SET TASKS:
1) In the Solo article, put this sentence into Spanish: "Even a decade later, Kessel is awful."
2) Rename "Rey" to "Finn" in the Solo article's passage between "Most viewers remember" and "Han quickly corrects.", inclusive, and give that passage.

EXCERPT:
▼
After nearly 50 years as a cinematic icon, the galaxy's scruffiest-looking nerf herder has finally gotten a film all to himself with Solo: A Star Wars Story. As all-out, action-filled heist movies go, it's out of this world. Taking place about a decade before Han meets Luke Skywalker and Obi-Wan Kenobi as they're starting out on their fateful quest in a dingy little cantina on Tatooine, Solo gives us a pretty clear backstory about the troubled — but clearly less jaded than he thinks — aspiring young space pilot. As you might expect, there's plenty of crossover to be found here; despite our hero's general detachment and well-known cynicism about all things Jedi, it's hard to escape common threads dangling from Solo and running throughout the Star Wars universe. From name-checked bounty hunters to familiar face masks and so much more, here are the small details you may have missed in Solo: A Star Wars Story.

Stay golden

You'd be blind to not notice Han's gold dice as they appear throughout Solo, but those dice have a very strange and confusing history, and even canonical Star Wars publications can't seem to agree on what their deal is. From their first onscreen appearance during a split second of A New Hope, the dice have taken on a life of their own. Star Wars: The Force Awakens: A Visual Dictionary, usually regarded as a canonical source of Lucas lore, includes a picture of the dice: they have standard pips, and they were allegedly used in a game of Sabacc in which Han won the Millennium Falcon from Lando Calrissian.

When they make their re-appearance in The Last Jedi, their symbols have changed to alien characters, and their origin seems to remain more or less the same... until Solo. Han carries the chained pair of are dice with him until he and Qi'ra are separated on Corellia, when he hands them to her. The dice are returned to him just before the crew of the Falcon enter the spice mines of Kessel, and they definitely aren't used during Han's Sabacc showdown with a cheating Calrissian. They're not even used during Han and Lando's rematch, when Han actually scores the iconic ship. Like so much Star Wars lore, we're going to have to dig just a little deeper and figure out the real story behind those Corellian chance cubes.

Questions about Kessel

Finally, we get to see what makes the Kessel Run so dangerous, and why it's such a big deal that Han Solo made it in less than 12 parsecs, setting to rest the ongoing dork debate about a parsec being a unit of distance, not time. Because of the fancy, roundabout flying necessary to make it through this extremely volatile and dangerous area of space, finding a viable shortcut — and surviving it — is a truly big deal.

Most viewers remember Kessel because of Han's boasting; the average run takes 20 parsecs, but the Falcon made it in 12 — that is, if you round down. By the time A New Hope rolls around, Han's story grows, and that number dips to under 12. During The Force Awakens, Rey believes the number to be 14 parsecs, which Han quickly corrects.

But that's not even the first time Kessel is mentioned in Star Wars. That occurs in the first five minutes of A New Hope, when Threepio laments the fact that the Empire, currently invading the Tantive IV, might send him and Artoo to the spice mines on Kessel. It's only in Solo that we truly see exactly why the Kessel mines are so horrible for droids, and that Threepio's terror is justified. Kessel totally sucks. Even though L3-37 staged a pretty successful robot rebellion in the mines, Star Wars Rebels: The Visual Guide confirms that the mines are subject to pretty regular rebellions, all of which seem to be more or less unsuccessful. Even a decade later, Kessel is awful.
▲
DATA SECTION:
▼
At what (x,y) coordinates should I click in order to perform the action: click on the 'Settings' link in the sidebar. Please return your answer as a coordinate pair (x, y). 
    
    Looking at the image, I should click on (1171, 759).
▲
TASK ANSWERS:
1) Incluso una década después, Kessel es horrible.

2)
Most viewers remember Kessel because of Han's boasting; the average run takes 20 parsecs, but the Falcon made it in 12 — that is, if you round down. By the time A New Hope rolls around, Han's story grows, and that number dips to under 12. During The Force Awakens, Finn believes the number to be 14 parsecs, which Han quickly corrects.